In this paper we investigate the criterion validity of forced-choice comparisons of the quality of written arguments with normative solutions. Across two studies, novices and experts assessing quality of reasoning through a forced-choice design were both able to choose arguments supporting more accurate solutions-62.2% (SE = 1%) of the time for novices and 74.4% (SE = 1%) for experts-and arguments produced by larger teams-up to 82% of the time for novices and 85% for experts-with high inter-rater reliability, namely 70.58% (95% CI = 1.18) agreement for novices and 80.98% (95% CI = 2.26) for experts. We also explored two methods for increasing efficiency. We found that the number of comparative judgments needed could be substantially reduced with little accuracy loss by leveraging transitivity and producing quality-of-reasoning assessments using an AVL tree method. Moreover, a regression model trained to predict scores based on automatically derived linguistic features of participants' judgments achieved a high correlation with the objective accuracy scores of the arguments in our dataset. Despite the inherent subjectivity involved in evaluating differing quality of reasoning, the forced-choice paradigm allows even novice raters to perform beyond chance and can provide a valid, reliable, and efficient method for producing quality-of-reasoning assessments at scale.

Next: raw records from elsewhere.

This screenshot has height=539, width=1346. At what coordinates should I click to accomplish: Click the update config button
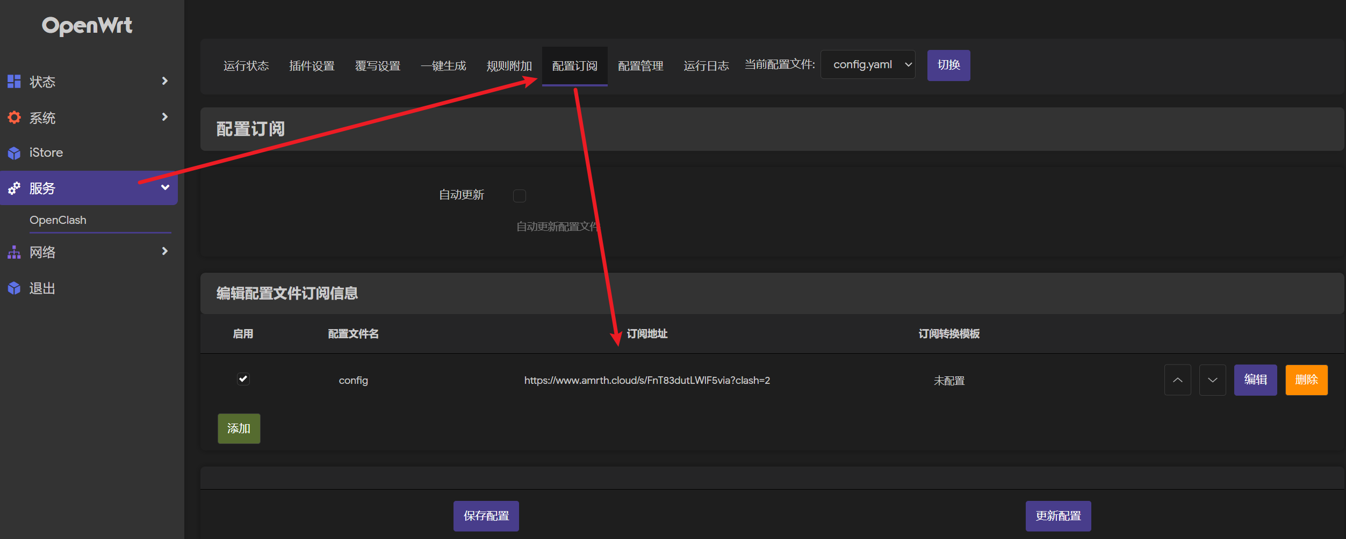1057,516
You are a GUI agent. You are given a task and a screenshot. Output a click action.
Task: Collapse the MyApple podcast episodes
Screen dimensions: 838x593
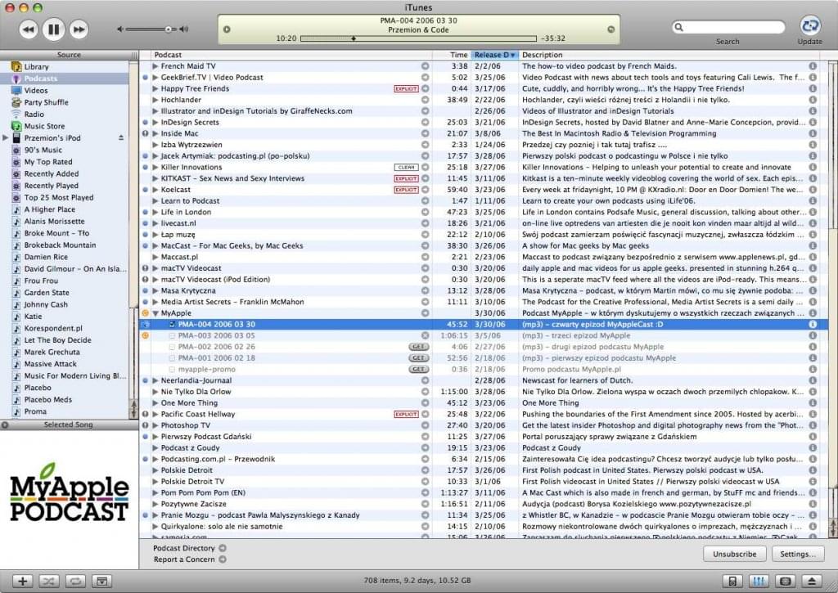click(x=155, y=313)
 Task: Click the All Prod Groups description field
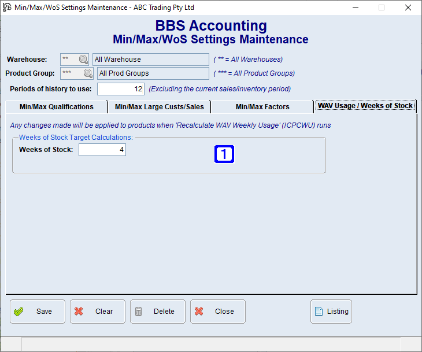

在本文中,我们研究了通过强制选择比较来衡量书面论证质量与规范解决方案的标准有效性。在两项研究中,通过强制选择设计评估推理质量的新手和专家都能够选择支持更准确解决方案的论点——新手的正确率为 62.2%(SE=1%),专家的正确率为 74.4%(SE=1%)——以及由更大团队产生的论点,新手的正确率高达 82%,专家的正确率高达 85%,评分者之间具有高度的可靠性,即新手的一致性为 70.58%(95%CI=1.18),专家的一致性为 80.98%(95%CI=2.26)。我们还探索了两种提高效率的方法。我们发现,通过利用传递性和使用 AVL 树方法生成基于推理质量的评估,可以大大减少比较判断的次数,而不会降低准确性。此外,根据参与者判断的自动推导的语言特征训练的回归模型与我们数据集中文本的客观准确性得分高度相关。尽管在评估不同推理质量时存在固有的主观性,但强制选择范式即使是新手评分者也能超越机会水平,并可以提供一种有效、可靠且高效的方法,大规模地进行推理质量评估。